··· Dataset content
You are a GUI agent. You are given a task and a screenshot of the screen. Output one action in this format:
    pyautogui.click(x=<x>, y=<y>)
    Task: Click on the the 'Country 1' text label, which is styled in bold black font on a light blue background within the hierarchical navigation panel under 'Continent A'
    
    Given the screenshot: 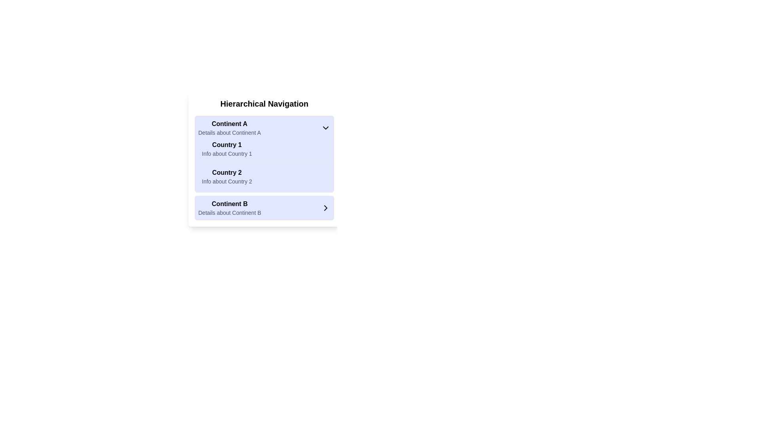 What is the action you would take?
    pyautogui.click(x=226, y=144)
    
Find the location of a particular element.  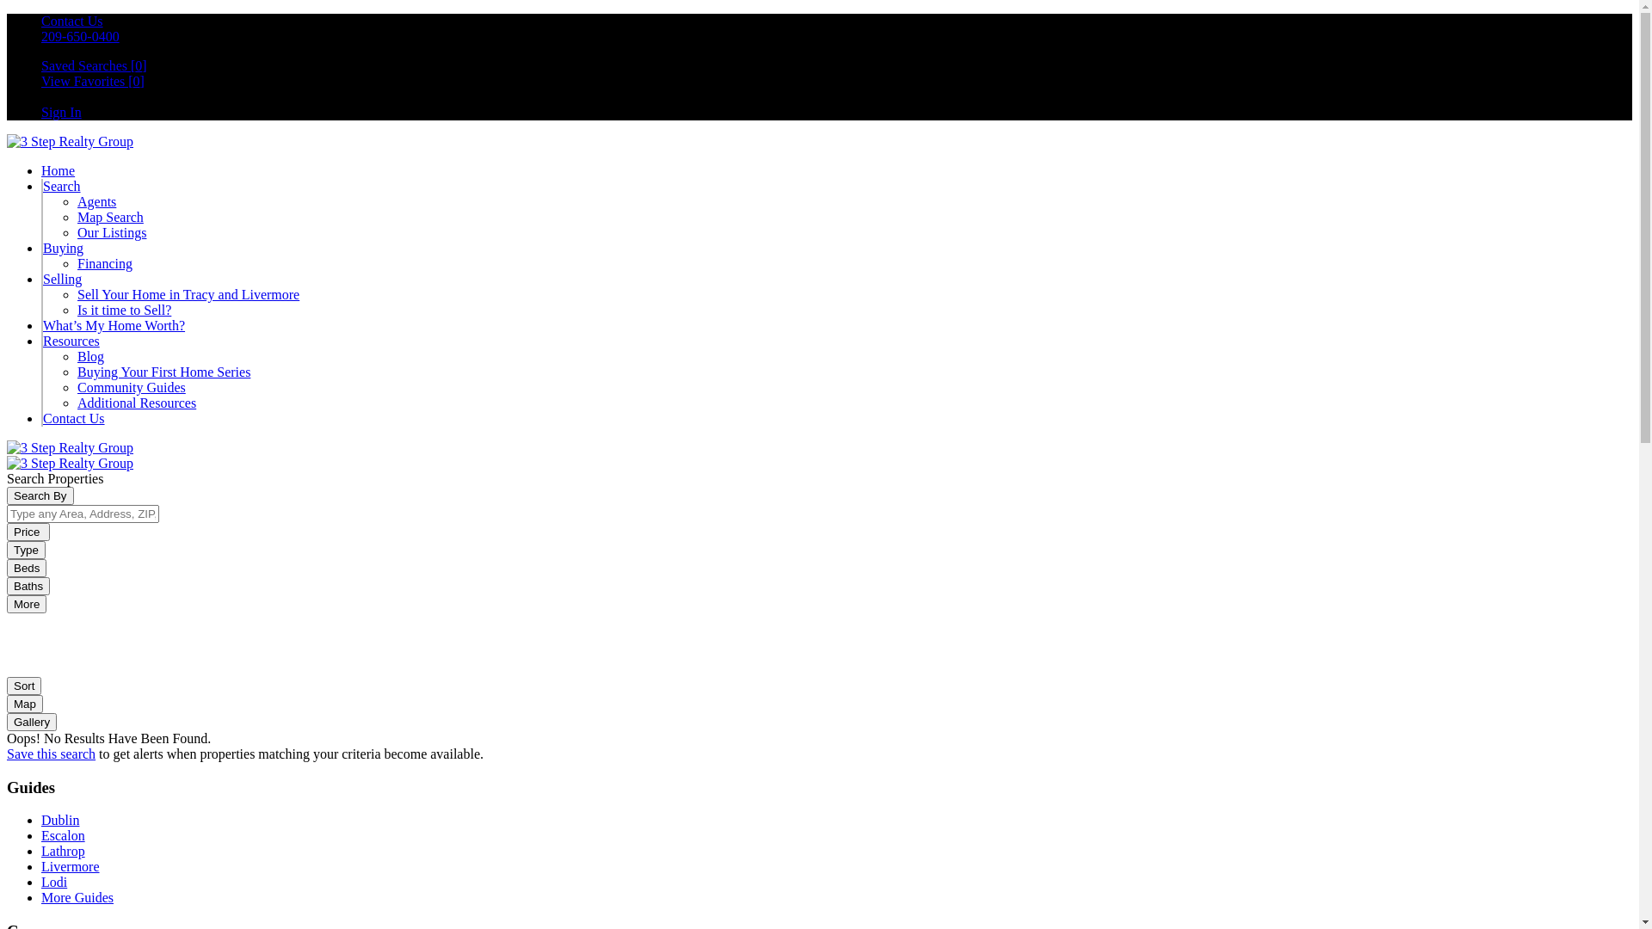

'Is it time to Sell?' is located at coordinates (123, 310).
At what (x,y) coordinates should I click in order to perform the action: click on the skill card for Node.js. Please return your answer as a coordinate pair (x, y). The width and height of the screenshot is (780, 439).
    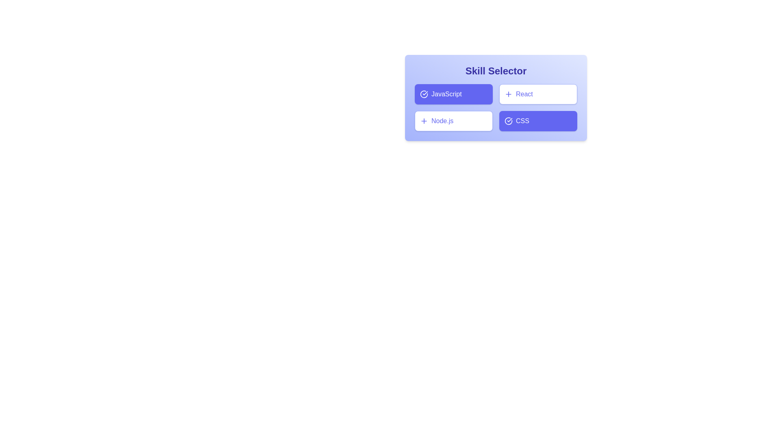
    Looking at the image, I should click on (453, 121).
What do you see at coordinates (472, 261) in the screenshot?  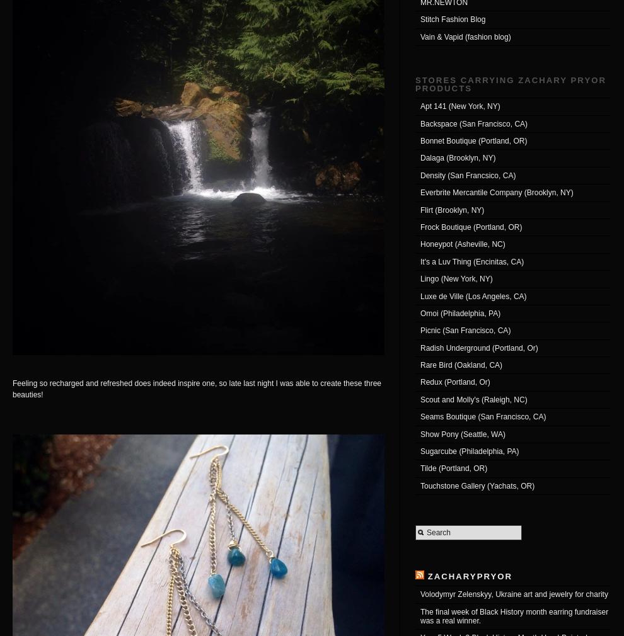 I see `'It's a Luv Thing (Encinitas, CA)'` at bounding box center [472, 261].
······
Description of the task:
Rewrite the rows from the start through the line with "pyautogui.click(x=<x>, y=<y>)", switching "screenshot" to "screen capture" and leaving all else unchanged.

Full response:
You are a GUI agent. You are given a task and a screen capture of the screen. Output one action in this format:
    pyautogui.click(x=<x>, y=<y>)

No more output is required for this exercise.